MATERIAL FOR THIS TASK:
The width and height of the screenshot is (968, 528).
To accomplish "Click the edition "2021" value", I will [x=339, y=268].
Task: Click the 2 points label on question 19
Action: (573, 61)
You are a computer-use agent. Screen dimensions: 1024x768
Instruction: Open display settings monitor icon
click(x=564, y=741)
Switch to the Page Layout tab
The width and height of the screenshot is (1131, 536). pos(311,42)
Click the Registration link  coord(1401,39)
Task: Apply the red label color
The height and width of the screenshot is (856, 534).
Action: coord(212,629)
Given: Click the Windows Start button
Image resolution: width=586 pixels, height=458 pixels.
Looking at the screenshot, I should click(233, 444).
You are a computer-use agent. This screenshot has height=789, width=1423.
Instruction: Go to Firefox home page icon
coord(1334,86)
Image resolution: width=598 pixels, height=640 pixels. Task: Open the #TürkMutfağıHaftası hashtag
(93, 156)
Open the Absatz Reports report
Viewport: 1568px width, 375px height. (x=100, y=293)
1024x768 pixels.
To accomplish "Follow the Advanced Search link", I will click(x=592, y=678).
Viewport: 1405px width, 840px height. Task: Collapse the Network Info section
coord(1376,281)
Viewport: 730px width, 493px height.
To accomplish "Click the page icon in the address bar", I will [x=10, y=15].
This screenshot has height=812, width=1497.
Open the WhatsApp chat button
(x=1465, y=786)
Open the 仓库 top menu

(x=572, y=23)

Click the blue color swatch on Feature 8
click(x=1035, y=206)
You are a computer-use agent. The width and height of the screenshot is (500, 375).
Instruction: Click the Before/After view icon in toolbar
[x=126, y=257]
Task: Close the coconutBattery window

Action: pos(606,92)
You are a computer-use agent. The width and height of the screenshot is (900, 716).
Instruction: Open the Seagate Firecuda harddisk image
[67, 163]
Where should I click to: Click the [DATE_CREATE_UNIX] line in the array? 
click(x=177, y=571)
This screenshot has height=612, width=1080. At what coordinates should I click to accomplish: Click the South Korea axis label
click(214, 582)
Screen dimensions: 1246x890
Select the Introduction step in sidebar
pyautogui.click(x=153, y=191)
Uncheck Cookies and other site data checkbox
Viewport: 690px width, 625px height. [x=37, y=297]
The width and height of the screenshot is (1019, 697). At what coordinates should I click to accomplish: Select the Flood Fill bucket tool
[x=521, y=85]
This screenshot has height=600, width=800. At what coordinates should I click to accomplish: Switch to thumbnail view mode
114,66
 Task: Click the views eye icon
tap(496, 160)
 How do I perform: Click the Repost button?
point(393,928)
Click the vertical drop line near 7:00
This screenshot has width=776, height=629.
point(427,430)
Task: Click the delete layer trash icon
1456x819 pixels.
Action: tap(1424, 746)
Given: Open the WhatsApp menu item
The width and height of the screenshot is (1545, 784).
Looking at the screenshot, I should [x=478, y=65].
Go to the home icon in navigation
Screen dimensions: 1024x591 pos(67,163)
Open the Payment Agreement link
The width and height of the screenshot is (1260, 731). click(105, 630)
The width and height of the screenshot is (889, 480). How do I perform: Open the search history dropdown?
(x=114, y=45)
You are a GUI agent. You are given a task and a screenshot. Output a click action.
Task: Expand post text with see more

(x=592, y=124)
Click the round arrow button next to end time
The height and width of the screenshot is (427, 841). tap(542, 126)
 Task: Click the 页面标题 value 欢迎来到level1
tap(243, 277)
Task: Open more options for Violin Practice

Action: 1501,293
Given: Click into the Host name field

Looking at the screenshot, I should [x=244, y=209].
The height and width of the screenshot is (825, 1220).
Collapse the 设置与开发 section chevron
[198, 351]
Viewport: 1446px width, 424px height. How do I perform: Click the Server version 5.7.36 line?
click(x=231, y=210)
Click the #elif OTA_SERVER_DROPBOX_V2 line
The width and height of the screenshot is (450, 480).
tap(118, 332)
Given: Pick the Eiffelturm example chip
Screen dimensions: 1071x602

WHAT TO WORK ON:
I'd like the entries above reproduced in full, exactly as they stand.

RESULT:
The width and height of the screenshot is (968, 528).
To accomplish "Click the edition "2021" value", I will [x=339, y=268].
Task: Click the 2 points label on question 19
Action: (573, 61)
You are a computer-use agent. Screen dimensions: 1024x768
Instruction: Open display settings monitor icon
click(x=564, y=741)
Switch to the Page Layout tab
The width and height of the screenshot is (1131, 536). pos(311,42)
Click the Registration link  coord(1401,39)
Task: Apply the red label color
The height and width of the screenshot is (856, 534).
Action: coord(212,629)
Given: Click the Windows Start button
Image resolution: width=586 pixels, height=458 pixels.
Looking at the screenshot, I should click(233, 444).
You are a computer-use agent. This screenshot has height=789, width=1423.
Instruction: Go to Firefox home page icon
coord(1334,86)
Image resolution: width=598 pixels, height=640 pixels. Task: Open the #TürkMutfağıHaftası hashtag
(93, 156)
Open the Absatz Reports report
Viewport: 1568px width, 375px height. (x=100, y=293)
1024x768 pixels.
To accomplish "Follow the Advanced Search link", I will click(x=592, y=678).
Viewport: 1405px width, 840px height. Task: Collapse the Network Info section
coord(1376,281)
Viewport: 730px width, 493px height.
To accomplish "Click the page icon in the address bar", I will [x=10, y=15].
This screenshot has height=812, width=1497.
Open the WhatsApp chat button
(x=1465, y=786)
Open the 仓库 top menu

(x=572, y=23)

Click the blue color swatch on Feature 8
click(x=1035, y=206)
You are a computer-use agent. The width and height of the screenshot is (500, 375).
Instruction: Click the Before/After view icon in toolbar
[x=126, y=257]
Task: Close the coconutBattery window

Action: pos(606,92)
You are a computer-use agent. The width and height of the screenshot is (900, 716).
Instruction: Open the Seagate Firecuda harddisk image
[67, 163]
Where should I click to: Click the [DATE_CREATE_UNIX] line in the array? 
click(x=177, y=571)
This screenshot has height=612, width=1080. At what coordinates should I click to accomplish: Click the South Korea axis label
click(214, 582)
Screen dimensions: 1246x890
Select the Introduction step in sidebar
pyautogui.click(x=153, y=191)
Uncheck Cookies and other site data checkbox
Viewport: 690px width, 625px height. [x=37, y=297]
The width and height of the screenshot is (1019, 697). At what coordinates should I click to accomplish: Select the Flood Fill bucket tool
[x=521, y=85]
This screenshot has height=600, width=800. At what coordinates should I click to accomplish: Switch to thumbnail view mode
114,66
 Task: Click the views eye icon
tap(496, 160)
 How do I perform: Click the Repost button?
point(393,928)
Click the vertical drop line near 7:00
This screenshot has width=776, height=629.
point(427,430)
Task: Click the delete layer trash icon
1456x819 pixels.
Action: tap(1424, 746)
Given: Open the WhatsApp menu item
The width and height of the screenshot is (1545, 784).
Looking at the screenshot, I should [x=478, y=65].
Go to the home icon in navigation
Screen dimensions: 1024x591 pos(67,163)
Open the Payment Agreement link
The width and height of the screenshot is (1260, 731). click(105, 630)
The width and height of the screenshot is (889, 480). How do I perform: Open the search history dropdown?
(x=114, y=45)
You are a GUI agent. You are given a task and a screenshot. Output a click action.
Task: Expand post text with see more

(x=592, y=124)
Click the round arrow button next to end time
The height and width of the screenshot is (427, 841). tap(542, 126)
 Task: Click the 页面标题 value 欢迎来到level1
tap(243, 277)
Task: Open more options for Violin Practice

Action: 1501,293
Given: Click into the Host name field

Looking at the screenshot, I should [x=244, y=209].
The height and width of the screenshot is (825, 1220).
Collapse the 设置与开发 section chevron
[198, 351]
Viewport: 1446px width, 424px height. How do I perform: Click the Server version 5.7.36 line?
click(x=231, y=210)
Click the #elif OTA_SERVER_DROPBOX_V2 line
The width and height of the screenshot is (450, 480).
tap(118, 332)
Given: Pick the Eiffelturm example chip
Screen dimensions: 1071x602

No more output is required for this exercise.